Ствол уперся Иссе в бок. Он отвел рукой черное железо.

— Нет, — сказал он спокойно. — Не спокойно. Неспокойно в Багдаде.

— Что ты мелешь! — Лицо Шуни стало вспучиваться мелкими подкожными рисинами, будто на глазах — прыщами покрываться. — Что…

И тут Исса сказал медленно и внятно, и громко, чтобы все слышали:

— Вы никогда больше не будете воровать. Вы никогда больше не будете убивать.

— Что-о-о-о-о?! — Шуня выше поднял револьвер. — Вы все слы-ы-ы-ы-ы…
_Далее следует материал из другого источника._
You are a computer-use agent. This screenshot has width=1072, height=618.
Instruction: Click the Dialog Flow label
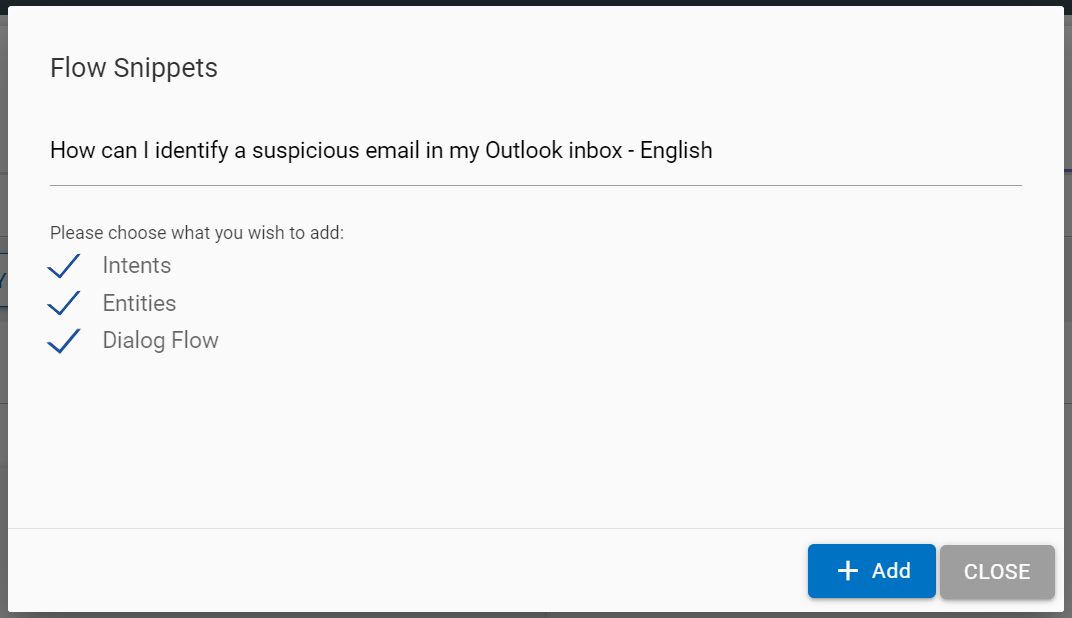pyautogui.click(x=160, y=340)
— Вы сейчас внесете обратно в дом все вещи и деньги. Вы вынесете из дома вон, на снег, людей, которых вы сейчас убили. Вы положите их на снег лицом к небу, — продолжал Исса. — Вы вытащите на снег из дома старый шкаф, разломаете его на доски и из досок сколотите мертвым гробы. И вы понесете мертвых в гробах на кладбище, оно здесь у вас совсем рядом. И я пойду с вами. И вы будете копать мертвецам могилы. И похороните их. И встанете на снег на колени и помолитесь за них. И больше никогда, никогда не убьете. И не украдете. Никогда. Никогда.
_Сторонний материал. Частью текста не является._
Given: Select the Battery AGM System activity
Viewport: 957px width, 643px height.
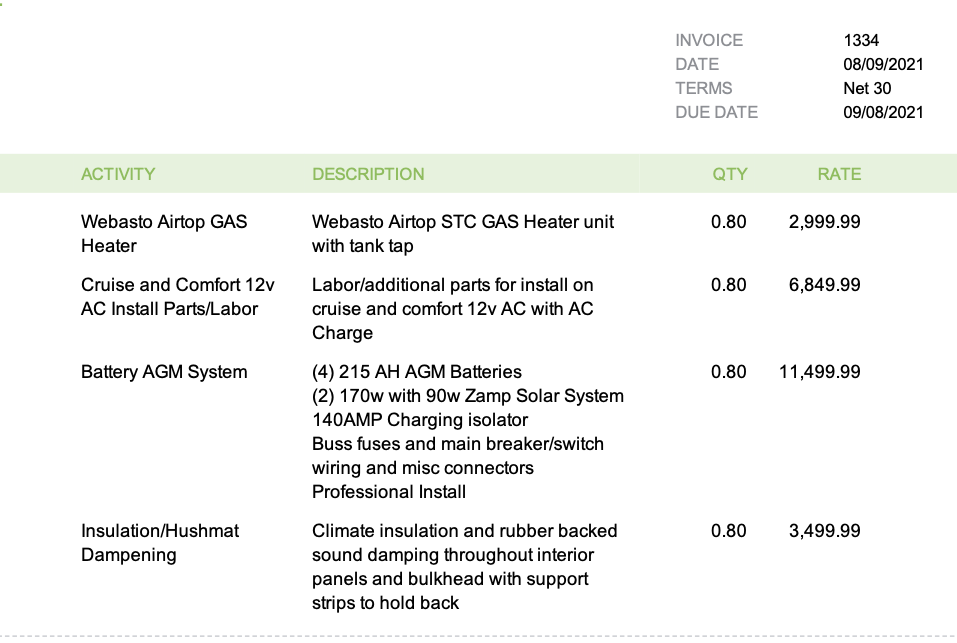Looking at the screenshot, I should (164, 372).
— Идио-о-о-о-от! — шепотом крикнул Шуня. Револьвер в его руке прыгал. — Сам моли-и-и-ись! Перед сме-е-е-е…

Шуня озирался по сторонам. Творилось непонятное. Напарники белели хуже снега. Прозрачными, призрачными становились лица их. Иной человек валился боком на снег, будто кто отравил его. Корчился в кашле. Слюна тянулась изо ртов белыми плетями. Кто-то бил себя по голове, будто бил в барабан. Катались по снегу. Живые бочонки. Пустые коньячные бутылки. Пустые банки из-под красной, черной икры. Пустые кости и кожа, а под ними — впервые освобожденный дух; и очень больно это оказалось. Кто-то вскочил со снега. Пьяно, жутко смеялся. Кто-то уже пауком полез обратно в окно. И оконная створка слюдяным, серебряным флагом дергалась на ветру, моталась.

— Черт! — крикнул Шуня и выстрелил в воздух. — Куда!

Не слушали его. Не слышали. Глядели только в лицо Иссе. Пятились. Ползли по снегу, протягивая руки к ногам Иссы, трогали крючьями пальцев его ноги. Его нищие, грубо подшитые войлоком и свиной кожей катанки.